Studio: Eagle One Media
Director: Cristian Toledo, Lucio A. Rojas
Writer: Cristian Toledo, Lucio A. Rojas
Producer: Cristian Toledo, Lucio A. Rojas
Stars: Cristian Ramos, Guillermo Alfaro, Pablo Tournelle, Pamela Rojas
A team of mercenaries escorts a scientist into an infected zone as they investigate the source of a deadly zombie outbreak.
It makes sense that Cristian Toledo and Lucio A. Rojas are the writers, directors, and producers of “Zombie Dawn” because it is difficult to imagine them being able to get anyone other than themselves interested in their project. That includes cast, crew, financiers, and especially the audience.
An overlong pre-credits prologue, which takes up nine minutes of a movie only 77 minutes long to begin with, is the first clue that “Zombie Dawn” consists of flattened filler stretched thin over a frail skeleton of a setup. For that first nine minutes, mediocre apocalyptic panic ensues as assault rifles fire at reanimated corpses and two parents struggle to protect their infant daughter from the encircling madness. It is a long way to go for a “born on the battlefield” origin of strange hands plucking the baby from a seemingly doomed fate before a “15 Years Later” card moves things forward.
Colonel Rainoff provides the film’s war journal style first-person narration, framing scenes unnecessarily with long-winded pretension attempting to add weight when the story and action have none. Like an overwritten dustbowl drama, Rainoff rambles tripe such as, “man is already an abomination of himself. This is why we have no place on Earth or in heaven.
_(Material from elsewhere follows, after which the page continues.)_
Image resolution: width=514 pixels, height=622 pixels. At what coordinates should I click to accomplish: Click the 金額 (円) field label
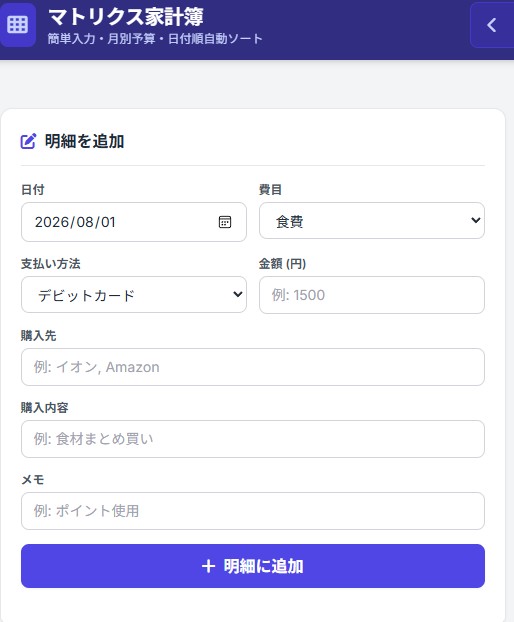pyautogui.click(x=282, y=263)
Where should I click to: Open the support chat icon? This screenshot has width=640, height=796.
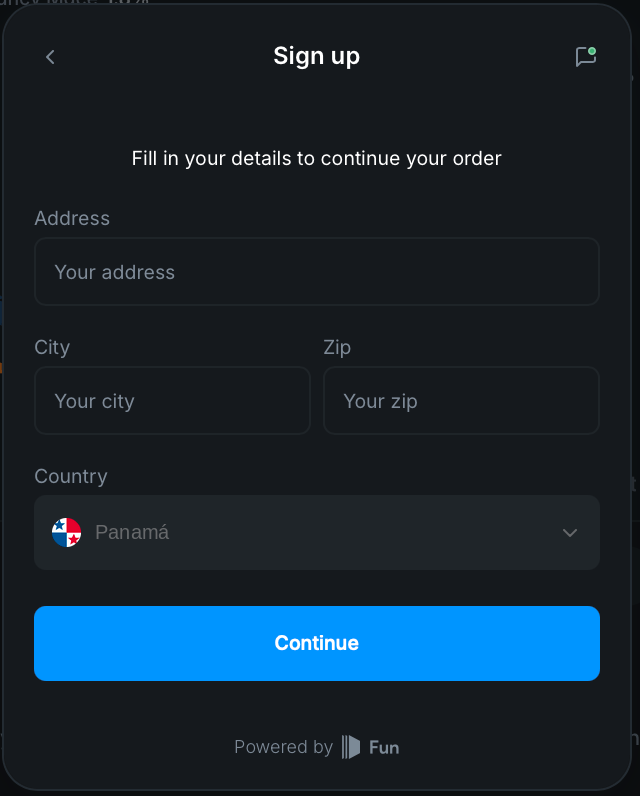pos(586,56)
It has become necessary to create a hell for ourselves, and when the time comes… we’ll all be there, waiting for the gates to open for us.” George A. Romero was far more to the point when he succinctly said, “when there’s no more room in hell, the dead will walk the earth.”
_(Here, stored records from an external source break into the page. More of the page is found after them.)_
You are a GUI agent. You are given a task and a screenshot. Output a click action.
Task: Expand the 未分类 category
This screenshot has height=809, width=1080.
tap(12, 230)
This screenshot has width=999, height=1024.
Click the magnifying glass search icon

“Zombie Dawn” is a pale shadow of every undead epic that has already come before it. The pot is peppered with the usual ingredients of suspicious survivors, stir-crazy soldiers, and frustrated scientists begrudgingly in league with jaded military men. Sound familiar? That’s because it is. The script is an A to B plotline of a shady corporation contracting mercenaries to extract patient zero from an infected zone. An already bland idea for a story is made even more so by the fact that it isn’t even original.
Military platoons are problematic as protagonists in apocalypse-set stories. They are best left to ancillary support such as in “Day of the Dead” or “28 Days Later.” Viewers simply cannot relate to well-armed, well-trained soldiers prone to chest bumping, rape, and unjustly aggressive behavior. A ship may as well not even leave the dock lest it be sunk from the get go when an audience has no one similar to them to relate with.
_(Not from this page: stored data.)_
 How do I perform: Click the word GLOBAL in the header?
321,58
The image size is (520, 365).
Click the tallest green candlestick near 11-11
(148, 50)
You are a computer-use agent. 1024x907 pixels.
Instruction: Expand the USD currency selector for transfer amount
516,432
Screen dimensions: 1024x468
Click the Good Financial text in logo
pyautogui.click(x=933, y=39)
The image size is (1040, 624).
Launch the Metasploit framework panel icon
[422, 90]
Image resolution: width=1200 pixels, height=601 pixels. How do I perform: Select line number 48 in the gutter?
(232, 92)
Just because you have access to a digital camera and a few people willing to put themselves in front of and behind it doesn’t mean you should immediately turn it on and make a movie. A film such as “The Battery” (review here), which is both entertaining and original as a micro-budget zombie feature, shows that even with very little money, effective results can be achieved through a thoughtful screenplay and careful application of cinematic technique.
In the overcrowded sub-genre of zombie horror, there has to be something unique about another routine film for anyone to willingly look past clichés, recycled concepts, and low-budget production value. “Zombie Dawn” has nothing of note to offer, not even a visible enthusiasm to overcome its tired trappings and uninspired design.
The infected humans are as plain as zombies can be. Dressed in plainclothes Iron Maiden t-shirts and gargling mouthfuls of stage blood, they evoke as much fright as a dust bunny. Shabby digital blood bursts are somewhat smoothed with conspicuous smoke clouds accompanying all animated gunfire, making for visual effects that are not as horrible as they could be, but not exactly passable quality either.
Roping everything together, “Zombie Dawn” is another forgettable undead uprising snoozefest with poor production quality and no imagination. Other than the aforementioned Mssrs. Toledo and Rojas, I can’t think of anyone who would want to intentionally seek this one out as a genre film worth watching.